#### [Exercise directions]
Scan the records for the string "thumbnail"; copy each line where it occurs.
Segment Start: Provided data
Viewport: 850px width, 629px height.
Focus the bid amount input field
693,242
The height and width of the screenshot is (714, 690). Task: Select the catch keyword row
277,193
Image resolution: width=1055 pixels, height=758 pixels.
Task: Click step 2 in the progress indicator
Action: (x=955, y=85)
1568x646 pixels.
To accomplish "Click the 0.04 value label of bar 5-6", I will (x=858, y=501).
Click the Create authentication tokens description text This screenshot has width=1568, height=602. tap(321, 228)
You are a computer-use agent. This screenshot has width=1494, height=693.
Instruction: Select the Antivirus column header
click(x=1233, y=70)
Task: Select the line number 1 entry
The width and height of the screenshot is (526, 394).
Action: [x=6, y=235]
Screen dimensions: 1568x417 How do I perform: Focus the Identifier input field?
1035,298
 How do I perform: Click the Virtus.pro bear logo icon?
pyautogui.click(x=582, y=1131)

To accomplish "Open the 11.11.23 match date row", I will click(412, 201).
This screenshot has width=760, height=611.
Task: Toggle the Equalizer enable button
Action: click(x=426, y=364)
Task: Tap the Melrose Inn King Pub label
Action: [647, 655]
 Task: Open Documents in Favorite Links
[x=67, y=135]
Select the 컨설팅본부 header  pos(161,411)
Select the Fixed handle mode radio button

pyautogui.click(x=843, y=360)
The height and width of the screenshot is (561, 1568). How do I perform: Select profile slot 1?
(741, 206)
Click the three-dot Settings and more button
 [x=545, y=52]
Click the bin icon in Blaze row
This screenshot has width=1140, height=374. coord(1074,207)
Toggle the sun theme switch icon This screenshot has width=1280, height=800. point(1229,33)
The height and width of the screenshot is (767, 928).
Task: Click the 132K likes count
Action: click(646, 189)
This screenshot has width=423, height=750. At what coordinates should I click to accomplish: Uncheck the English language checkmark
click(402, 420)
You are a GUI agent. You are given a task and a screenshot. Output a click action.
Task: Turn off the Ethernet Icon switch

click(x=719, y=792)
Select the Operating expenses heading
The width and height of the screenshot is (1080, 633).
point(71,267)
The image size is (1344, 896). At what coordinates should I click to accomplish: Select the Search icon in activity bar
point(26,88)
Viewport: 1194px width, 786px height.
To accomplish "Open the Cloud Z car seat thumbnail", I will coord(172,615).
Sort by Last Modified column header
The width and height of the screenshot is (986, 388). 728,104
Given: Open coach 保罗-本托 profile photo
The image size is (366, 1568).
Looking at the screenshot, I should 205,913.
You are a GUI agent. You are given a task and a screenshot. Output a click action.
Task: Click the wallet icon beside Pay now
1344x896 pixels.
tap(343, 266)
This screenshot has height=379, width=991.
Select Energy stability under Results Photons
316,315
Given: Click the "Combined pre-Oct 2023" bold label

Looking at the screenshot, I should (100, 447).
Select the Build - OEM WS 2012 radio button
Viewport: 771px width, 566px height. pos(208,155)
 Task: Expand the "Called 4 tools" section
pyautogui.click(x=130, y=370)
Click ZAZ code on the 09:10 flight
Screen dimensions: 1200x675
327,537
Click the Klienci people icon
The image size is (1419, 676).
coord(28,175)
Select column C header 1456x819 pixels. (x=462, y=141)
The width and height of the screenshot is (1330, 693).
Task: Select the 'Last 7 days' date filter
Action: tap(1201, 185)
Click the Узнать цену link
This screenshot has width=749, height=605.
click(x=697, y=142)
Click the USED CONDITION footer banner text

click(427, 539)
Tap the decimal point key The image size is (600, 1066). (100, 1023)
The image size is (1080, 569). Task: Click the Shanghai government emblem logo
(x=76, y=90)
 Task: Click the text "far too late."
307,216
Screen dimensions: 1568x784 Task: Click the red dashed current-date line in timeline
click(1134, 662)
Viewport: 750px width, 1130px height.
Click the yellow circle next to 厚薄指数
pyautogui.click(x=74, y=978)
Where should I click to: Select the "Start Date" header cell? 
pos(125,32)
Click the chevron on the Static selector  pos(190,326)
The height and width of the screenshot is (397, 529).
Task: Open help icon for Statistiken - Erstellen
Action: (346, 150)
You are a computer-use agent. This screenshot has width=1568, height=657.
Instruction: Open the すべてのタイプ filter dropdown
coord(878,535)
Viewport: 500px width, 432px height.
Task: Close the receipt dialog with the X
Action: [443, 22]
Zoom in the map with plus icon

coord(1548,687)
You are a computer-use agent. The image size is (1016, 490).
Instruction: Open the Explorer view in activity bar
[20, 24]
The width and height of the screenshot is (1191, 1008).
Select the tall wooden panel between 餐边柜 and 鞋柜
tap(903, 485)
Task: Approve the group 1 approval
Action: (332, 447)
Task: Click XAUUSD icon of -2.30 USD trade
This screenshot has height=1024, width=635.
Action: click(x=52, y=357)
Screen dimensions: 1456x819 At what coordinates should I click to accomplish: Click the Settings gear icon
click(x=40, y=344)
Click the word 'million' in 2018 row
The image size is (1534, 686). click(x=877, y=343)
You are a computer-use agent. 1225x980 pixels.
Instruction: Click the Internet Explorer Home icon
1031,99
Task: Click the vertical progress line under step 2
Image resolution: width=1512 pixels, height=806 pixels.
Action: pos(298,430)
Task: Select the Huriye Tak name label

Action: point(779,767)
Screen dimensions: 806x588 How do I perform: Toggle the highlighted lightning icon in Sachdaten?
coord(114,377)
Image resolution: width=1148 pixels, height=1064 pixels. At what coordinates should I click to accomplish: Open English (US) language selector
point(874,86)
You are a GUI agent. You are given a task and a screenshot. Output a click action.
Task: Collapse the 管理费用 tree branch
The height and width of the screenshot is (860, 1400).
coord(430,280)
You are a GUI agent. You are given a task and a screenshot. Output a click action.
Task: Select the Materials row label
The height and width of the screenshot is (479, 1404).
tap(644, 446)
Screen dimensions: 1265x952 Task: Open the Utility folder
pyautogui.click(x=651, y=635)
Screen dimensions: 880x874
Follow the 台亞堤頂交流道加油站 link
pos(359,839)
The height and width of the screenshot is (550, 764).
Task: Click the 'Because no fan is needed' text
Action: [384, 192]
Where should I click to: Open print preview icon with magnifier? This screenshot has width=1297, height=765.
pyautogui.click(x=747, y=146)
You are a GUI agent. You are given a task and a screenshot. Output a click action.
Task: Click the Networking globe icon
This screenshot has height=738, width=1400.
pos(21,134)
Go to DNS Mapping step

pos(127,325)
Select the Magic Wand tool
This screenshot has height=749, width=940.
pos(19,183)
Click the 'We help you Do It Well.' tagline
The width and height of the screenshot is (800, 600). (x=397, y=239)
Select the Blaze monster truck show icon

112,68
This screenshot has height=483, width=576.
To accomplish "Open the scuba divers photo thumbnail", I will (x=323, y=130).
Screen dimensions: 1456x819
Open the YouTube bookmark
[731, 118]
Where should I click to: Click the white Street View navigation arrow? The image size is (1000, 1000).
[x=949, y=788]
Segment End: Provided data
#### [Result of the task]
To accomplish "Open the Cloud Z car seat thumbnail", I will coord(172,615).
To accomplish "Open the scuba divers photo thumbnail", I will (x=323, y=130).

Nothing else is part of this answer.